False Positives are one example of Convergence, a term used in genetic genealogy to describe the process whereby two different genetic signatures have mutated over time - experienced "back mutations" - to become identical or near identical, resulting in an accidental or coincidental match.  Many of the "Matches" identified on the FTDNA YDNA "Matches" web pages which have different surnames can be explained by convergence. Convergence is more likely in at lower resolutions (1-12 or 1-25 markers) than high (1-67 or 1-111 markers). 
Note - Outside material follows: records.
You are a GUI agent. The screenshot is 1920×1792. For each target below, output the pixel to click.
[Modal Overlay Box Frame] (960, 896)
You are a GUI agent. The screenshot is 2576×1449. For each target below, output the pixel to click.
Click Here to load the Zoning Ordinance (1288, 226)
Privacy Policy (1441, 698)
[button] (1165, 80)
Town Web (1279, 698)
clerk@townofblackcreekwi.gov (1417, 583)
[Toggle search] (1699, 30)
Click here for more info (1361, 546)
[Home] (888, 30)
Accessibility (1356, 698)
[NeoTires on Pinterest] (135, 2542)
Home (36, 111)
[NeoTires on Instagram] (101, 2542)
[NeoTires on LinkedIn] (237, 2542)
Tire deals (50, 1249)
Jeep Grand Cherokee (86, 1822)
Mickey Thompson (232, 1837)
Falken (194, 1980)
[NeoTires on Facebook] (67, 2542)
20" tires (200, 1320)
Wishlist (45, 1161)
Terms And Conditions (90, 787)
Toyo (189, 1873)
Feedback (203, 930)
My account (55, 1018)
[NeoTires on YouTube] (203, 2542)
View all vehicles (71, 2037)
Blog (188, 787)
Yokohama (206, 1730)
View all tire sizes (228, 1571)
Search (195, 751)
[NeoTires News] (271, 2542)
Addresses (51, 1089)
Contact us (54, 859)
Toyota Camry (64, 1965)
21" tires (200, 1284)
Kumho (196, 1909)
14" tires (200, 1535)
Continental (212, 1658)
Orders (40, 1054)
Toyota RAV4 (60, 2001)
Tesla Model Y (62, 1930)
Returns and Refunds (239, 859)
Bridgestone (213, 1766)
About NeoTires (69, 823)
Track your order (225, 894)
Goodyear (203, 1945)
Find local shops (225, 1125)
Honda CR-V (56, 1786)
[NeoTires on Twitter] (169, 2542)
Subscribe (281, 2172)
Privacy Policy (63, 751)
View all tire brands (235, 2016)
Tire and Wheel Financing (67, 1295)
2.8    FTDNA's Y-DNA Matches pages.   These pages have been prepared by FTDNA to help their customers understand the results of their yDNA tests.  Participants in a well-developed surname project such as this are better served by our Main Results table, which shows the participants to whom they are most closely matched, but some explanation of the Matches pages is in order. The following points are relevant:
- a participants' "Matches" are identified by their e-mail address but not be their kit number.  For privacy reasons neither FTDNA nor administrators ever include e-mail address and kit number at the same time.  "Matches" pages help matching participants to contact each other, but for reasons I explain below this exercise is unlikely to be profitable, and will typically result in a very poor response level as recipients soon tire of unsolicited and ill-founded approaches.
- "Matches" can be identified at different levels of resolution (i.e. 12, 25, 37, 67 or 111 markers), up to the level of the participant concerned.  Thus if he has tested to 37 markers he cannot have matches at 67 or 111 markers.
- "Matches" are ranked by Genetic Distance (see above).  "Matches" at 12 marker level include participants with GDs of 0 and 1; at 25 marker level they include GDs of 0, 1 and 2; at 37 marker level they include GDs of 0, 1, 2, 3 and 4; at 67 marker level they include GDs of 0, 1, 2, 3, 4, 5, and 6; at 111 markers they include GDs of 0, 1, 2, 3, 4, 5, 6, 7, 8, 9 and 10.
- These "cut-off" GDs of 1, 2, 4, 6 and 10 are arbitrary.  Participants with higher GDs may be related within the surname era, but the probability of this is lower and these participants are not listed on FTDNA's Matches pages - they are "false negatives".  For example our Study has identified several men who have tested L555 positive but have GDs of 5/37 or 6/37from the L555 modal STR values.We even have examples of two men who are L555 positive but have a GDof 13/37 from one another. 
- Similarly participants who are listed as "Matches" (i.e. have GDs of 1, 2, 4, 6 or 10) are not necessarily related within the surname era.  This is especially likely if the surnames are dissimilar, or if their haplogroups are different.  These "false positives" occur because of convergence (see above).
- Conversely "Matches" of participants with dissimilar surnames may be true matches disguised by a NPE (see above) in the ancestry of one of the participants.
- For any individual participant he will obviously have many more "Matches" at 12 markers than at 111 markers.  Indeed "Matches" at 12 markers are usually best ignored.  In theory if another participant is not a "Match" at a given level he will not be a "Match" at a higher level.  In practice a "Match" can occasionally appear at a higher level due to convergence.
- The number of "Matches" that individual participants have can vary widely.  Few or even no "Matches" may be listed at higher resolutions simply because few or no participants have (yet) tested to that level.  The number of Matches at mid-level, say at 37 markers, will vary from participant to participant depending on the number of participants with similar surnames who have tested.  Participants with a large number of "Matches" with other participants similar surnames will be members of a large genetic family. 
-The number of Matches at mid-level, say at 37 markers, will also vary from participant to participant depending on how close their STR signature is to that of a popular haplogroup such as M222, U106, M269 etc.  Such individuals may have hundreds of "Matches", but many of these will be False positives, i.e. with surnames. dissimilar to himself and also dissimilar to each other.  This will contrast with a NPE "Match" which is typically characterised by his "Matches" being limited to two surnames. 
- The number of "Matches" a man has is constantly increasing as more men take YDNA tests.  
- Small Genetic Distances alone (the basis of FTDNA's "Matches") should not be seen as indicative of a close genealogical relationship;  other evidence such as both similarity of surname AND some geographical or shared common ancestor should be determined before attempting to contact a "Match".  This is especially relevant of members of large genetic families such as the Border Irwins, at least until SNP evidence suggests such a relationship.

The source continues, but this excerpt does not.